Data for the task:
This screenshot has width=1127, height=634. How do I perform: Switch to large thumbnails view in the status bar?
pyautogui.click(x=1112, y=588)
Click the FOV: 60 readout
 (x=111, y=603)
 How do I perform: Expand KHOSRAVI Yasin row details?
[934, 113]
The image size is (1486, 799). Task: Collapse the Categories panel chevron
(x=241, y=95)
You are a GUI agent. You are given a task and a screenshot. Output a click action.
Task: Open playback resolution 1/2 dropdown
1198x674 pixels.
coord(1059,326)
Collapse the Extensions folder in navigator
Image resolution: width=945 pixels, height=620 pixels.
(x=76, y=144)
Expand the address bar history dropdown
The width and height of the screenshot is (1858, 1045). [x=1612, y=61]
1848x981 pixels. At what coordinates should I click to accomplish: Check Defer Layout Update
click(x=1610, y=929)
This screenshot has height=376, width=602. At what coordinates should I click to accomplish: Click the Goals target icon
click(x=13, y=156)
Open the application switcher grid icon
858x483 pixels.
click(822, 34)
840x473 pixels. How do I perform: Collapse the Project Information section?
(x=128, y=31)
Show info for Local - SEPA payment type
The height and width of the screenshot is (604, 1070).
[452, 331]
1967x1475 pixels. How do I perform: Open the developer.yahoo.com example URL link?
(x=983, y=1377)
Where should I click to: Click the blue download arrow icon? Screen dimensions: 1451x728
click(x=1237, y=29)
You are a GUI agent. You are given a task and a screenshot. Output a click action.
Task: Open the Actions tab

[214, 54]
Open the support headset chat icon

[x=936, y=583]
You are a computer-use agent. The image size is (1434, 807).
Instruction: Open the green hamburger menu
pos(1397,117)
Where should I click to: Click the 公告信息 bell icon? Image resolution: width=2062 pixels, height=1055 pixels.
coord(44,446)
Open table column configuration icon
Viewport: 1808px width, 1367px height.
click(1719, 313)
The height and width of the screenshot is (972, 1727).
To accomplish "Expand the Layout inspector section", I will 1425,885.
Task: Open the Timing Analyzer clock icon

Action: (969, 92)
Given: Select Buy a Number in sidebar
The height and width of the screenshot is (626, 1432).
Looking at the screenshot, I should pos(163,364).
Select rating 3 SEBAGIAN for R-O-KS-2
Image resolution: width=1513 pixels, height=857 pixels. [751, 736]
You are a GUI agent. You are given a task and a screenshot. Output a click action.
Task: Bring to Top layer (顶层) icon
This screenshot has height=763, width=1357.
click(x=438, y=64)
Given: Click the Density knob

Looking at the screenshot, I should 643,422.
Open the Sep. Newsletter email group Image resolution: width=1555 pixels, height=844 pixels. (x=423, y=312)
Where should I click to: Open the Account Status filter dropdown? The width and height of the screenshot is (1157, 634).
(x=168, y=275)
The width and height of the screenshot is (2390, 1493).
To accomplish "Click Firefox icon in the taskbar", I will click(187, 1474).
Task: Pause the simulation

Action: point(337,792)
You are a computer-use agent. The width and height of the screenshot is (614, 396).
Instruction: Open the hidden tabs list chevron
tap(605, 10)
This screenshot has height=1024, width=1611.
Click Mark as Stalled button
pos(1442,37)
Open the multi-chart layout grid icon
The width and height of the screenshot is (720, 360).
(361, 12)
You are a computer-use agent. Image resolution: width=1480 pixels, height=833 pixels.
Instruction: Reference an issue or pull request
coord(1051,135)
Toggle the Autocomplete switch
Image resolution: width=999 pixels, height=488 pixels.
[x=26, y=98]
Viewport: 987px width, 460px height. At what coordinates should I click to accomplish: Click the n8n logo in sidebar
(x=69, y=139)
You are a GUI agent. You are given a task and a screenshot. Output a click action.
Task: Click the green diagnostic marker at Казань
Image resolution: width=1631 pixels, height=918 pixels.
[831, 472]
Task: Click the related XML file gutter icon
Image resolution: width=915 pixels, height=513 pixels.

What you are asked to do: Go through the data and copy each line exactly as it reads.

The answer:
This screenshot has width=1127, height=634. How do I perform: Switch to large thumbnails view in the status bar?
pyautogui.click(x=1112, y=588)
Click the FOV: 60 readout
 (x=111, y=603)
 How do I perform: Expand KHOSRAVI Yasin row details?
[934, 113]
The image size is (1486, 799). Task: Collapse the Categories panel chevron
(x=241, y=95)
You are a GUI agent. You are given a task and a screenshot. Output a click action.
Task: Open playback resolution 1/2 dropdown
1198x674 pixels.
coord(1059,326)
Collapse the Extensions folder in navigator
Image resolution: width=945 pixels, height=620 pixels.
(x=76, y=144)
Expand the address bar history dropdown
The width and height of the screenshot is (1858, 1045). [x=1612, y=61]
1848x981 pixels. At what coordinates should I click to accomplish: Check Defer Layout Update
click(x=1610, y=929)
This screenshot has height=376, width=602. At what coordinates should I click to accomplish: Click the Goals target icon
click(x=13, y=156)
Open the application switcher grid icon
858x483 pixels.
click(822, 34)
840x473 pixels. How do I perform: Collapse the Project Information section?
(x=128, y=31)
Show info for Local - SEPA payment type
The height and width of the screenshot is (604, 1070).
[452, 331]
1967x1475 pixels. How do I perform: Open the developer.yahoo.com example URL link?
(x=983, y=1377)
Where should I click to: Click the blue download arrow icon? Screen dimensions: 1451x728
click(x=1237, y=29)
You are a GUI agent. You are given a task and a screenshot. Output a click action.
Task: Open the Actions tab

[214, 54]
Open the support headset chat icon

[x=936, y=583]
You are a computer-use agent. The image size is (1434, 807).
Instruction: Open the green hamburger menu
pos(1397,117)
Where should I click to: Click the 公告信息 bell icon? Image resolution: width=2062 pixels, height=1055 pixels.
coord(44,446)
Open table column configuration icon
Viewport: 1808px width, 1367px height.
click(1719, 313)
The height and width of the screenshot is (972, 1727).
To accomplish "Expand the Layout inspector section", I will 1425,885.
Task: Open the Timing Analyzer clock icon

Action: (969, 92)
Given: Select Buy a Number in sidebar
The height and width of the screenshot is (626, 1432).
Looking at the screenshot, I should pos(163,364).
Select rating 3 SEBAGIAN for R-O-KS-2
Image resolution: width=1513 pixels, height=857 pixels. [751, 736]
You are a GUI agent. You are given a task and a screenshot. Output a click action.
Task: Bring to Top layer (顶层) icon
This screenshot has height=763, width=1357.
click(x=438, y=64)
Given: Click the Density knob

Looking at the screenshot, I should 643,422.
Open the Sep. Newsletter email group Image resolution: width=1555 pixels, height=844 pixels. (x=423, y=312)
Where should I click to: Open the Account Status filter dropdown? The width and height of the screenshot is (1157, 634).
(x=168, y=275)
The width and height of the screenshot is (2390, 1493).
To accomplish "Click Firefox icon in the taskbar", I will click(187, 1474).
Task: Pause the simulation

Action: point(337,792)
You are a computer-use agent. The width and height of the screenshot is (614, 396).
Instruction: Open the hidden tabs list chevron
tap(605, 10)
This screenshot has height=1024, width=1611.
Click Mark as Stalled button
pos(1442,37)
Open the multi-chart layout grid icon
The width and height of the screenshot is (720, 360).
(361, 12)
You are a computer-use agent. Image resolution: width=1480 pixels, height=833 pixels.
Instruction: Reference an issue or pull request
coord(1051,135)
Toggle the Autocomplete switch
Image resolution: width=999 pixels, height=488 pixels.
[x=26, y=98]
Viewport: 987px width, 460px height. At what coordinates should I click to accomplish: Click the n8n logo in sidebar
(x=69, y=139)
You are a GUI agent. You are given a task and a screenshot. Output a click action.
Task: Click the green diagnostic marker at Казань
Image resolution: width=1631 pixels, height=918 pixels.
[831, 472]
Task: Click the related XML file gutter icon
Image resolution: width=915 pixels, height=513 pixels.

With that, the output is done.